▶ MATERIAL SUPPLIED
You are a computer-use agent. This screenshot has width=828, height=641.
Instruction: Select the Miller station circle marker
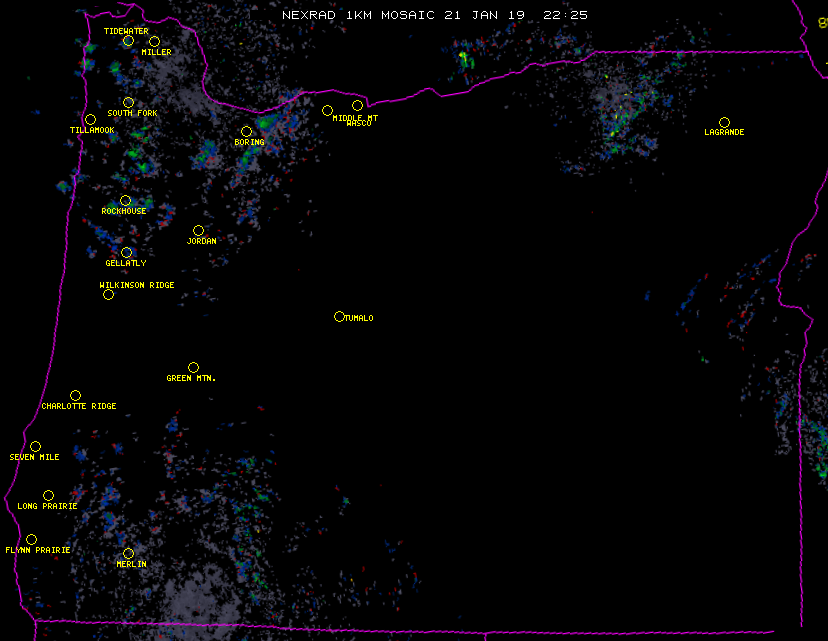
...
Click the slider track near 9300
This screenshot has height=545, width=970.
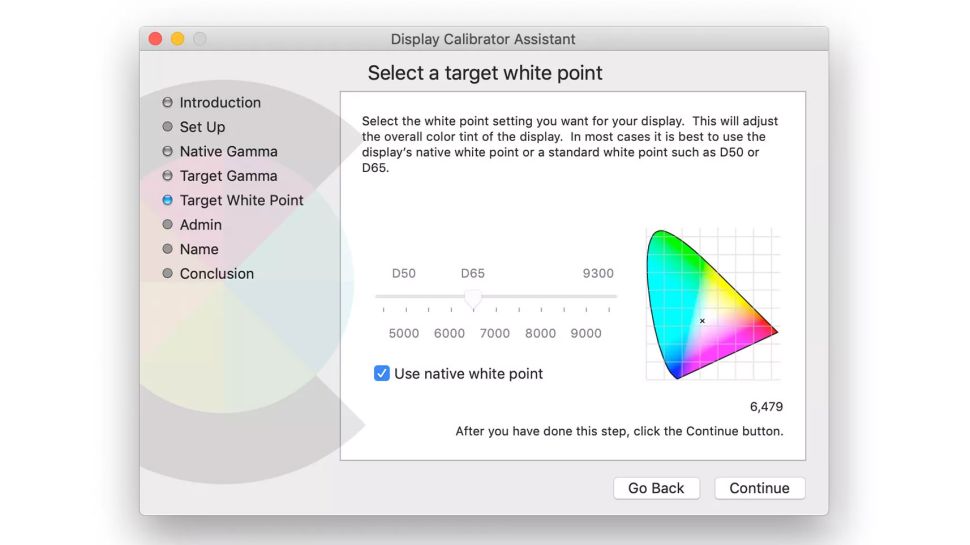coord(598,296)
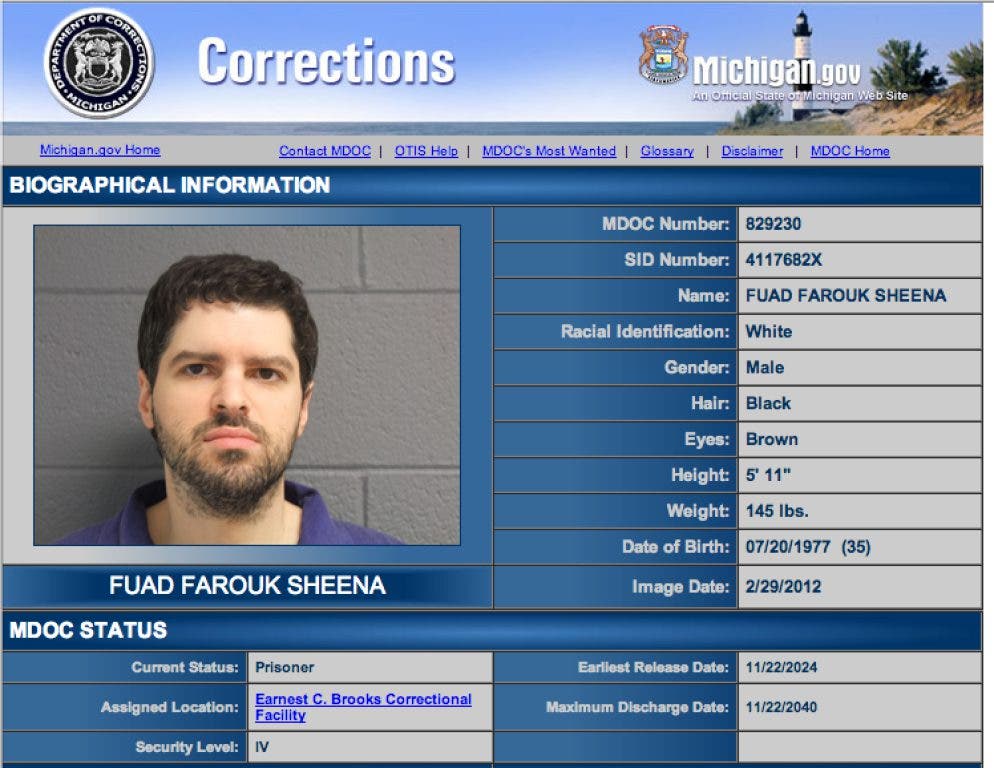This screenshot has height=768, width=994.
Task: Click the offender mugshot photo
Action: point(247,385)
---
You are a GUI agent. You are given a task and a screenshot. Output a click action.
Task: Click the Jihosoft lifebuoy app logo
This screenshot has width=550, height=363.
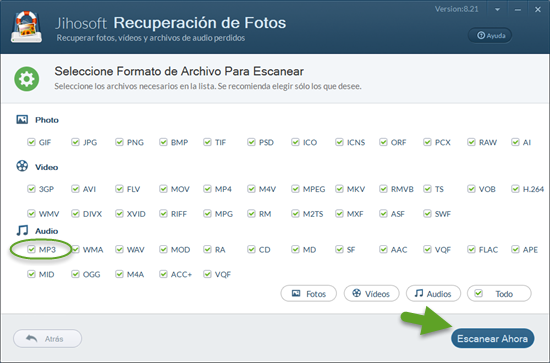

▶ TASK REQUIREMENTS
Above are the records; from them, give again exactly the lines from the one containing "You are a computer-use" through the one containing "Instruction: Select the", both included.

▶ ANSWER SPACE
You are a computer-use agent. This screenshot has width=828, height=641.
Instruction: Select the Miller station circle marker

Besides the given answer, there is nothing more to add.